Why Gay Marriage Just Makes Sense

Does the legalization of gay marriage contribute to the weakening of that hallowed institution that forms the bedrock of civilization?

The issue is back in the headlines thanks to a California federal court decision overturning the results of a voter referendum denying legal status to such unions. The matter is now headed to the Supreme Court and, reportedly, some Republicans are hoping that it will light a fire under social-conservative voters, adding to their momentum going into this fall’s election.

I will be happy if the Democrats take a pasting in November as a repudiation of Obama’s arrogant and dangerous policies. But I will take no joy in a rally of Americans against gay marriage.

Decades ago, foreign policy, crime, and reverse discrimination were the issues that drove me from the Left, making me a “neoconservative.” Over decades, I came to see the wisdom of the views of traditional conservatives on other subjects like government spending, welfare, school prayer, and more. But as for opposition to gay marriage, I just don’t get it.

Yes, homosexuality presents society with challenges that point to deep questions. What raises human beings above animals is self-denial in its multifarious forms: generosity, responsibility, modesty, and in many ways, love. Animals, in contrast, rarely transcend brutal selfishness, except in the maternal (and in some species, paternal) instinct.

Like other species, humans are possessed of strong sexual impulses, and civilization requires that they be tamed. A key means to this end is to tether sexuality as much as possible to reproduction by favoring marriage as the framework for sexuality. Of course even in marriage most sex acts do not result, and are not intended to result, in conception, but traditional marriage nonetheless forms a context in which sex and child-rearing are linked. Since homosexual acts (as distinct from homosexual individuals) can never be procreative, homosexuality excites conservative suspicions.

But the argument cannot end there. In recent times, something has come to be understood that I suppose gay people always knew. Whether the source is nature or nurture, for most, homosexuality is not a choice. And is there any among us who has not experienced desires that we wished we did not feel? At the dawn of political philosophy, Plato’s Socrates rejoices that old age has freed him from the burden of libido.

A substantial fraction of people feel carnal affinity exclusively or primarily with individuals of the same sex. Insofar as their sexuality is to be channeled it cannot be toward the goal of procreation. If society has a general interest in the constraint of the sexual instinct, then it has an interest in encouraging long-term monogamous relations regardless of whether one ostensible purpose is to bear offspring.

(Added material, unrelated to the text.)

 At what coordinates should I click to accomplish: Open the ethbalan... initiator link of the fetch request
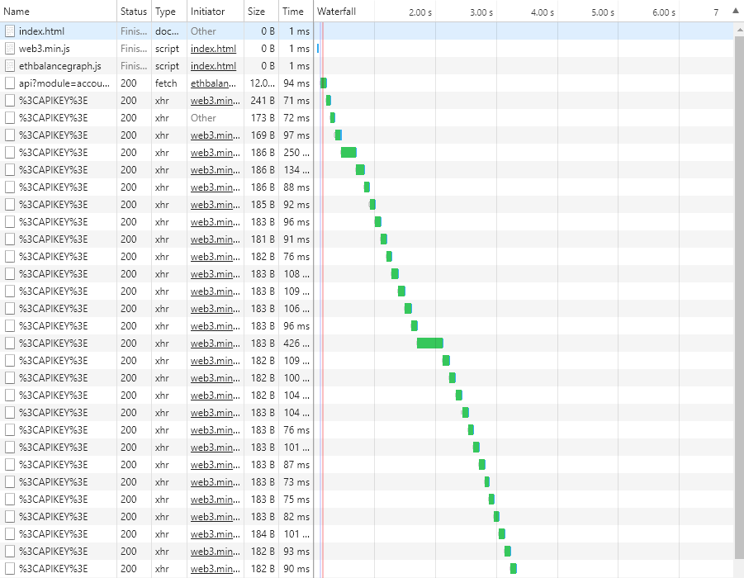(213, 83)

Indeed, one other thing that feeds suspicion toward homosexuality is the promiscuity that contributed to the AIDS plague. This, too, is obviously an argument for public policies that encourage monogamy. Of course, promiscuity is not a characteristic of female homosexuals. Rather, it is an impulse of males of all sexual orientations. Among heterosexuals, females civilize males, sexually and in other ways. Since females can’t play that role with male homosexuals, what better way have we to tame their behavior than the institution of marriage? Were we to consider only the benefit of society, disregarding individual needs, homosexual marriage should be not merely permitted but encouraged.

The objection is raised that legitimating gay marriage will further weaken the institution of marriage. What has weakened marriage is prosperity, decline of religion, and liberalized divorce laws. No one wants to undo the first or knows how to reverse the second. Those who desire legal buttresses of marriage would do better to advocate raising the bar for divorce. The claim that we defend marriage by disallowing it to homosexuals is a non sequitur. Could it not equally be argued that we reaffirm the importance of marriage by making it available even to couples who have not traditionally had this opportunity?

In short, legalizing gay marriage is more likely to ameliorate aspects of homosexuality that trouble conservatives than it is to damage further the institution of marriage, which has been shaken by trends that scarcely can be blamed on gays.